### Actions to take
A – In the passage on soil moisture estimation, which feature ranked first in importance regardless of algorithm or soil depth?
B – Recast the records from the line containing "Given: Click the Save Config button" through the end of the records as a two-column CSV with columns named request and answer. Use one row for each request, put each field in quotes, turn line breaks into spaces, and leave out the pictures.

### Passage
______

Figure 11 further quantifies the distribution range of the predictive performance of the algorithms. In terms of algorithm stability, H2O AutoML exhibited the narrowest error distribution range and the fewest outliers in terms of R and RMSE metrics (Figure 11a,c), indicating its superior robustness as the optimal model when dealing with complex multi-source heterogeneous data. Regarding the vertical spatial distribution, model accuracy exhibited a distinct depth dependency. At the 0–20 cm soil depth, the R value range of the SMC estimates was between 0.45 and 0.72, with a mean of 0.64, whereas at the 20–40 cm depth, the fluctuation range of R values expanded to 0.32–0.68, with a mean of 0.57. This vertical attenuation of accuracy suggests that while multi-source fusion algorithms can retrieve deep soil moisture via indirect correlations, prediction uncertainty accumulates with increasing depth, making the reliability of surface SMC retrieval superior to that of the deep layer.

To reveal the internal decision-making mechanism of the automated machine learning models, the SHAP method was introduced to quantitatively analyze the contribution of input features. The ranking of the mean absolute SHAP values of features for the four AutoML algorithms at 0–20 cm and 20–40 cm soil depths (Figure 12) intuitively reflects the marginal contribution of each variable to the SMC prediction results. Regardless of the algorithm or soil depth, the TVDI consistently ranked first in feature importance, indicating that land surface temperature is the most critical factor for retrieving soil moisture. In terms of physical mechanism, TVDI integrates complementary information of LST and Vegetation Index (VI), directly reflecting the intensity of surface evapotranspiration and changes in crop latent heat flux, thereby establishing the most direct physical link with soil moisture.

______

### Working data
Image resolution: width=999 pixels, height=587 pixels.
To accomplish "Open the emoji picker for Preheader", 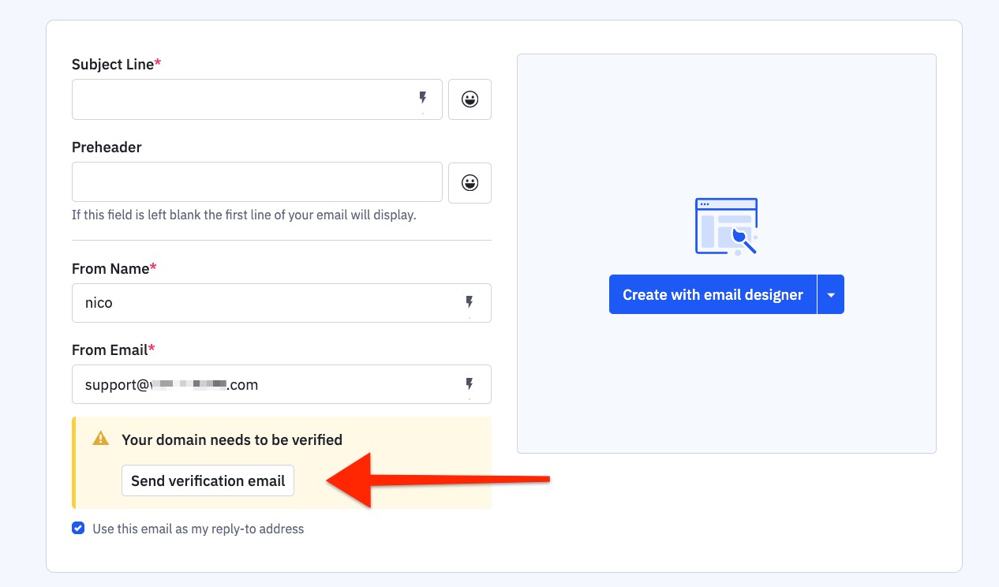I will click(470, 182).
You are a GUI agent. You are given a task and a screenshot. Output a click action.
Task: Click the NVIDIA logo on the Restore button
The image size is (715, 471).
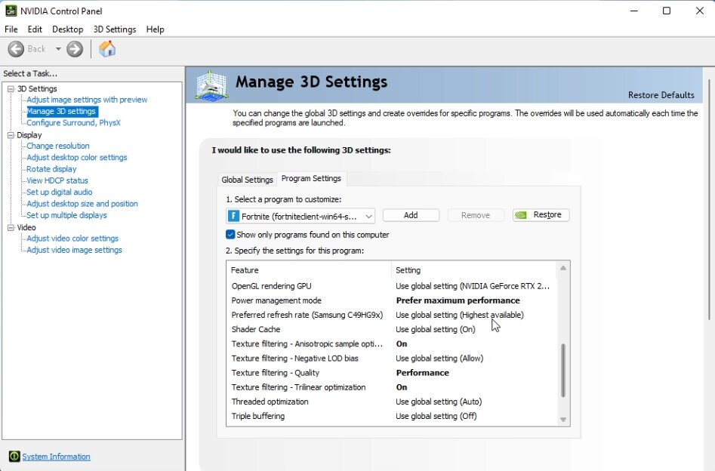click(521, 215)
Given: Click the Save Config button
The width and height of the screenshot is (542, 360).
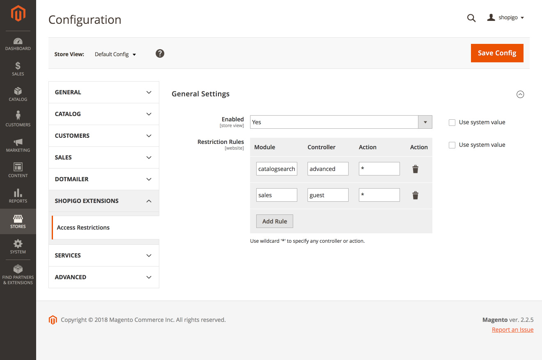Looking at the screenshot, I should (x=497, y=53).
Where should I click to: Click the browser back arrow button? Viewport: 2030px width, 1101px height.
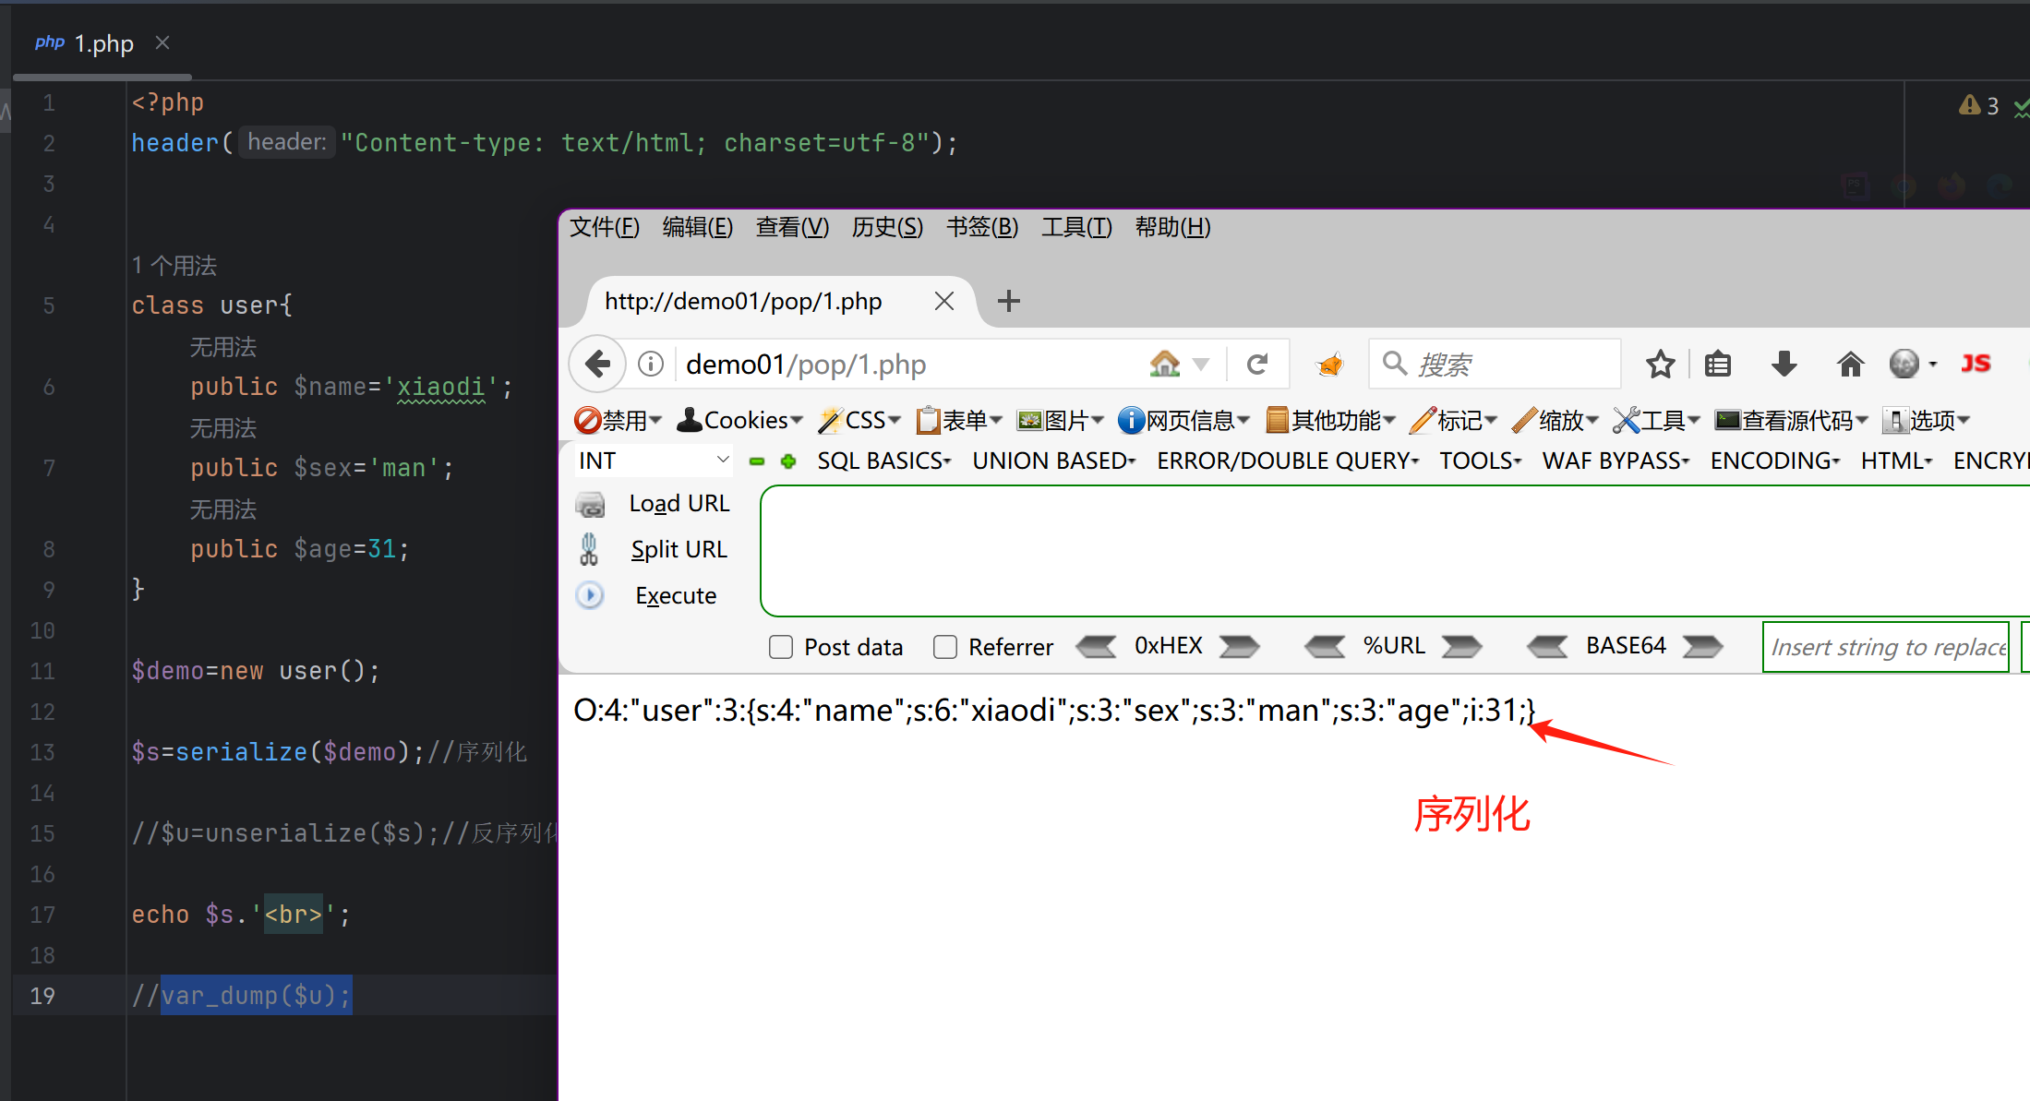(598, 365)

______

### Replies
A – TVDI

B –
request,answer
"Given: Click the Save Config button The width and height of the screenshot is (542, 360).","Looking at the screenshot, I should (x=497, y=53)."
"Where should I click to: Click the browser back arrow button? Viewport: 2030px width, 1101px height.","(598, 365)"